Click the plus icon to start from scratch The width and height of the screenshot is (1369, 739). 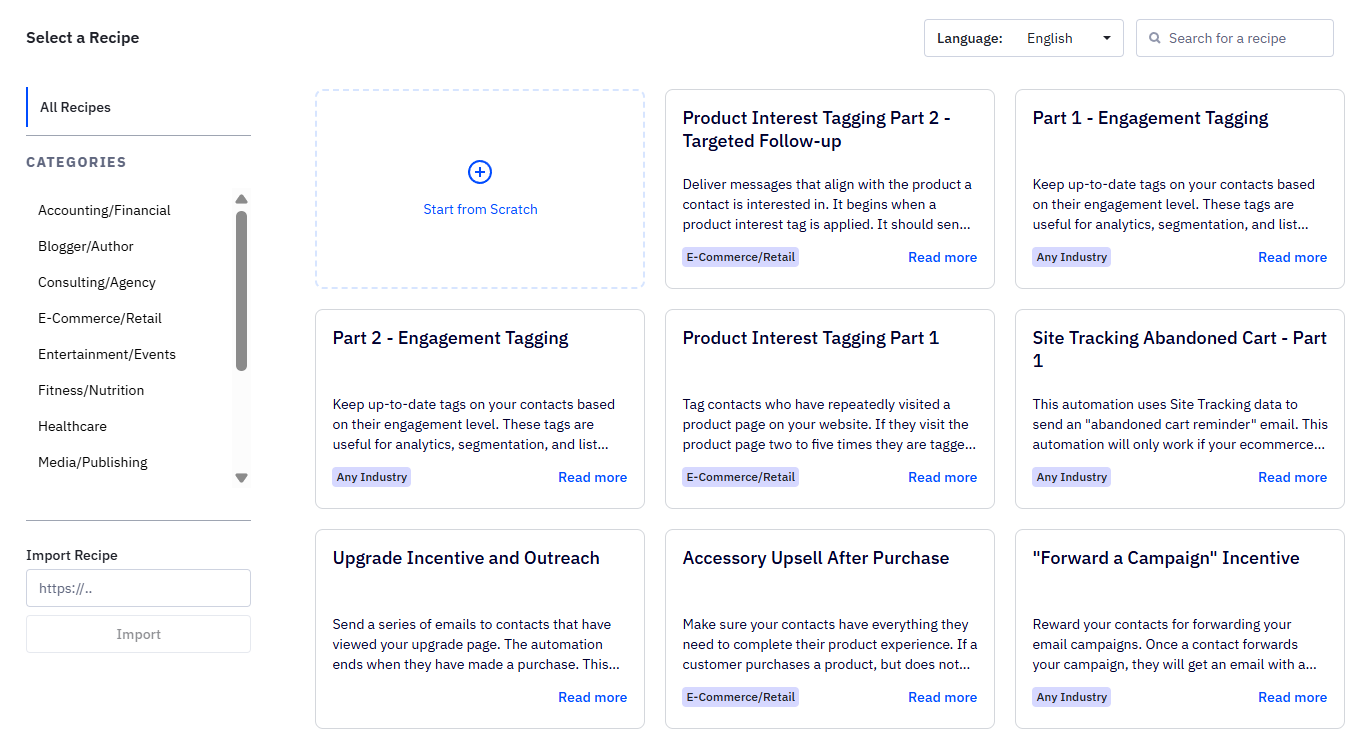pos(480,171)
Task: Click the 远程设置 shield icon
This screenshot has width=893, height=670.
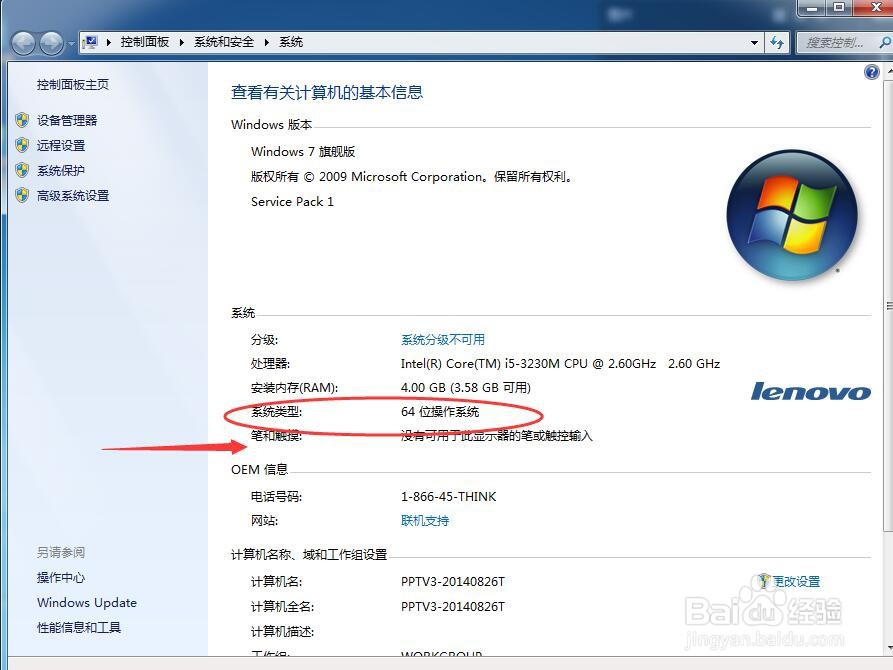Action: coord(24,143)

--

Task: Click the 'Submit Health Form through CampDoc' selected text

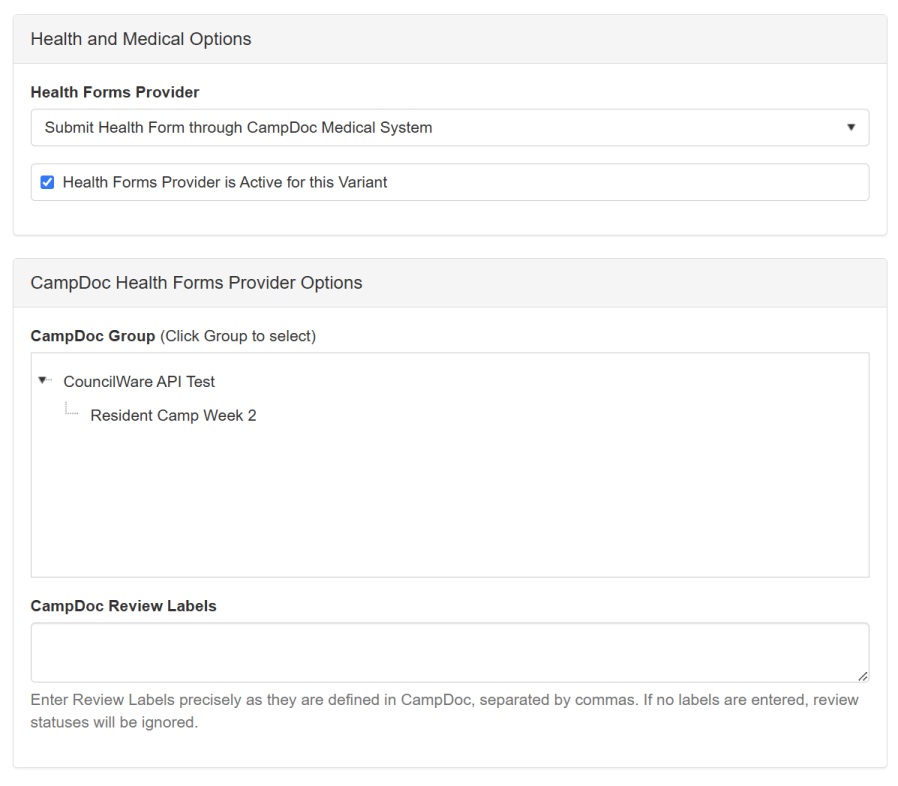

---

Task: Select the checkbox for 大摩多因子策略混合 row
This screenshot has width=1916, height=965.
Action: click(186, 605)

# TRY IT
The answer must consist of every line from the records above that holds "Task".

# SOLVED PROBLEM
Task: Click the 远程设置 shield icon
Task: Click the 'Submit Health Form through CampDoc' selected text
Task: Select the checkbox for 大摩多因子策略混合 row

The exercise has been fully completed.